The meal is prepared and served by students who often spend some time working at their union or nation. The number of dishes vary, but three courses is common, and alcohol is usually included in the price (beer or cider and snaps along with punsch). If snaps or punsch is not included, there will often be tickets for sale.

===Singing===
A vital part of a sittning is singing. The guests are usually given a booklet with songs that will be sung during the sittning. Everyone sings when a song is brought up, and songs are often related to the current progress of the sittning. Sittnings often begin with a certain song and end with another, songs are sung when drinking snaps, and there is often a song to honor the students serving and cooking. These songs differ depending on student union or nation. The songs may range from traditional to pop music, depending on the formality of the occasion. If there is a theme for the evening, it is possible to write new lyrics to existing songs based on it. In some locations, such as Uppsala or Stockholm, it is common for a sittning to end with the song "O gamla klang och jubeltid". During the last verse of the song, the guests stand on their chairs and after the song is finished one is no longer supposed to sit down.

During Finnish-language sitsit, many of the classic Swedish drinking songs are also sung in Swedish or in translated versions. In more formal sitsit, academic and patriotic songs, such as De Brevitate Vitae, Finlandia Hymn and the Jäger March are sung.

===Toasts===
After a song is sung, glasses are usually raised for a skål, or in English, a toast. Many places in Sweden and Finland have an etiquette concerning how to toast. In Uppsala, for example, the tradition is usually to raise a glass and to nod first to one's table partner (for ladies, the gentleman to the left, and for gentlemen, the lady to the right), then with the next person who is not one's table partner, and lastly with the person sitting across the table. After the three nods, one drinks and then nods to the same people in the reverse order. Finally, the glass is set back down on the table (ladies first). During some sittnings this begins very formally but then becomes more and more relaxed.

===Seating===
Often sittnings will involve sitting at long tables (in Swedish, långbord). In some cases, the guests will be designated seats (in Finnish, plassi), if possible every other lady and gentleman, and shifted on opposite sides of the table so that the ladies will sit opposite a gentleman, and vice versa.

===Other entertainment===
Other performances such as short spex (theatre), choir performances, speeches, and pretty much anything that may be entertaining to the guests may also take place during the sittning.

===Toastmaster===
The sittning is usually guided by a toastmaster and often also by a sånganförare ('song master'; laulunjohtaja, 'song director' in Finnish). The toastmaster keeps note of and introduces everyone who wants to perform something, communicates with the serving staff, and generally makes sure that the sittning runs smoothly. The sånganförare chooses which songs to sing and starts them off.
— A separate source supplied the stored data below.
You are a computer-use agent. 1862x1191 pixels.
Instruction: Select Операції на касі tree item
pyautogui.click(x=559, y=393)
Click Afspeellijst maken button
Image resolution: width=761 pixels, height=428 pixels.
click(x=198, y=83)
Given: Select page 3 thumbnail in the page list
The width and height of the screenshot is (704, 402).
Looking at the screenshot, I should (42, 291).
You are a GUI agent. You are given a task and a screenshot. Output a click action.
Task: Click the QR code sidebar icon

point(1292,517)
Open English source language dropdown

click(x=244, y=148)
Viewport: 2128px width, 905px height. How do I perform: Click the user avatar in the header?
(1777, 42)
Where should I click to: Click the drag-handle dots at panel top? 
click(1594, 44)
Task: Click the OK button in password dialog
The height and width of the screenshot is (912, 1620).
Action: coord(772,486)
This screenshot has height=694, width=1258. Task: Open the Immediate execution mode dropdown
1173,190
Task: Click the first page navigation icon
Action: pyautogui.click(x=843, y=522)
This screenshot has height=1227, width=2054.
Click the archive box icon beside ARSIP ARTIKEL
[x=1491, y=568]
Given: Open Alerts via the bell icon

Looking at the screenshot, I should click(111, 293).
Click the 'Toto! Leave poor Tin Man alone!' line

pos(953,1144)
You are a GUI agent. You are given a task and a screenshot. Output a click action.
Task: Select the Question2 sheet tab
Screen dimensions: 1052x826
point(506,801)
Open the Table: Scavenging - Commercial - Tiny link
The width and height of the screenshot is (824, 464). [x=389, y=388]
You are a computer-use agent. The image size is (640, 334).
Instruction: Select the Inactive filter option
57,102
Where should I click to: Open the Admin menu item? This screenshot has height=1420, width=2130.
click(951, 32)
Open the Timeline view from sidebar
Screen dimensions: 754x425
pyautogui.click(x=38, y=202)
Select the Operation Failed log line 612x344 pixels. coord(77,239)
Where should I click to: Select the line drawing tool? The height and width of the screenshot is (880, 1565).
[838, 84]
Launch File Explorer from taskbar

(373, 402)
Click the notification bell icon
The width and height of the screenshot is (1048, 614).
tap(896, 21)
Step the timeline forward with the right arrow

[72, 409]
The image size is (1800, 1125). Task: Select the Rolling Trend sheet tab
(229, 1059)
===Differing traditions===
Some students are relaxed about all the traditions that come with sittning. Others recognise that the traditions in fact enhance the festivity of the sittning and adhere to them. When Swedish students from different sittning traditions meet they will often find each others traditions quite remarkable.

In Finland, breaking the code of the evening may result in a punishment for the person(s) in question. The punishment is usually decided by the toastmaster or song master. The people punished must, for example, sing a song in front of others. There are varying attitudes towards this custom and in some places it has been abolished.

===Gask and ball===
A gask or a ball usually starts with a sittning and then continues on with a party after the sittning is over. Usually there is dancing, either to live music or a DJ, and a pub. Formal etiquette suggests that a gentleman at a ball with a sittning should dance the two first dances with his table partner (the lady on the right), the following two dances with the lady who was on his left, and finally two dances with the lady sitting across from him.